--- WHAT YOU NEED TO DO ---
Every record shown here needs to be repeated exactly.

--- MATERIAL SUPPLIED ---
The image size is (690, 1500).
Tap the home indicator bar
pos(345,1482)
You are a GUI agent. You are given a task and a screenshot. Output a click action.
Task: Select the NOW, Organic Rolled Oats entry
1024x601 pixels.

--- ANSWER TO THIS TASK ---
The image size is (690, 1500).
Tap the home indicator bar
pos(345,1482)
You are a GUI agent. You are given a task and a screenshot. Output a click action.
Task: Select the NOW, Organic Rolled Oats entry
1024x601 pixels.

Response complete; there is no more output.